We should not forget that the oddball weather also delivered over two inches of rain, flash floods, 50 mph gale force winds and 55-degree days, in January. Such extremes provide an alarming indication of the weather we can expect in the future. It is a more reliable index than the freak snowstorm that dumped over two feet of snow.
The experts agree that with continued climate change, such extremes in weather will no longer be considered extreme. In fact, such oddities are likely to become the norm as thaws and heavy rains, soaring heat and extended droughts combine with bitter cold, biting winds and deep snows in an escalating, seesaw pattern of variations in weather.
The Adirondacks will experience earlier ice outs and fewer ski days, wetter summers and hunting seasons that pass with little or no snow cover. Drier springs and searing summers will bring lower water levels and deplete oxygen content. Oxygen deficient fish will become sluggish and algae growth will flourish. The effects of climate change will bring major affects to our traditional patterns of outdoor recreation.

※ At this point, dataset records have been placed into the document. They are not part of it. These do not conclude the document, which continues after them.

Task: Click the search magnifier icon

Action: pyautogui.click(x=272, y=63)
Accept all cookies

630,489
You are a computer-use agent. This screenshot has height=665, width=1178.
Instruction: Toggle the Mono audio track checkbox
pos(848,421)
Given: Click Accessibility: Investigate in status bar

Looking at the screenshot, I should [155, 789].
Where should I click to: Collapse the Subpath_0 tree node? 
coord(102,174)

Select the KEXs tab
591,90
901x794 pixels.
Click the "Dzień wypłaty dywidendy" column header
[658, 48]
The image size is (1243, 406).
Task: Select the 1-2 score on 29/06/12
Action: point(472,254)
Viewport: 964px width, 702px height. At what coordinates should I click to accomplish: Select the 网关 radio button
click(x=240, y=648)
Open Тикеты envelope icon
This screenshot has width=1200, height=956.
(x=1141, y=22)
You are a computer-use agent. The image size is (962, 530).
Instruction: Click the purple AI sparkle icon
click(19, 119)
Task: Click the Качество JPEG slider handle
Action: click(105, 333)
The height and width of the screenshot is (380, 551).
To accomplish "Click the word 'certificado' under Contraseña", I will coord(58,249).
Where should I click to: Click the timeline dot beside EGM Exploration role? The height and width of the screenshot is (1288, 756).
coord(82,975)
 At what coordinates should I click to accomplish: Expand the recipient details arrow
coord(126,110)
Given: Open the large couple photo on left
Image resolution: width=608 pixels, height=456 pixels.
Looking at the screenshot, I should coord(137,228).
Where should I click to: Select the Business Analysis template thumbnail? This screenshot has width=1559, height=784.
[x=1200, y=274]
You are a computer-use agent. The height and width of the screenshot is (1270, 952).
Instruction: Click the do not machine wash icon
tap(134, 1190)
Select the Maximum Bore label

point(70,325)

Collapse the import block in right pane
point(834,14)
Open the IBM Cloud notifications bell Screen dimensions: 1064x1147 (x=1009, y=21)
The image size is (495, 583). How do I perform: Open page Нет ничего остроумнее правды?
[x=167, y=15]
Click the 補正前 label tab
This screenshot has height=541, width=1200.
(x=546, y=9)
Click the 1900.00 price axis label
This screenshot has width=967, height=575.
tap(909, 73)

The decade of the 1990's delivered the warmest weather in recorded history, following on the tail of the 1980's and the '70's. The changes will occur in our lifetime and will impact everything from tourism to transportation and flood control to home heating. We may actually be living in a time that will be known as "the good old days."
Such thoughts were on my mind last week, as I snowshoed through a mixed hardwood forest on my way to visit some old familiar, childhood haunts located on Cobble Hill in Elizabethtown. Elizabeth Lee, a local guide, naturalist and outdoor writer from Westport accompanied me on the trip.
The purpose of the trek, beyond the simple pleasures of enjoying the winter woods, was to revisit the site of the many boyhood adventures I had experienced in a wild, boulder strewn, landscape located at the base of Cobble Hill's sheer cliffs.
Although it is considered just a mere hill, Cobble dominates the local landscape and looms large over the village, in the valley below. In the eyes of the local kids, it was huge. It was our Mount Marcy and every climb was an adventure. Wood Hill, set on the opposite side of town, was by comparison, a pipsqueak.
Although snowshoes weren't necessary to navigate the limited snow cover in the lower elevations of the Boquet Valley, the 'shoes proved beneficial the higher we went. The climb was short but steep and we were at the base of the cliffs in less than an hour's time.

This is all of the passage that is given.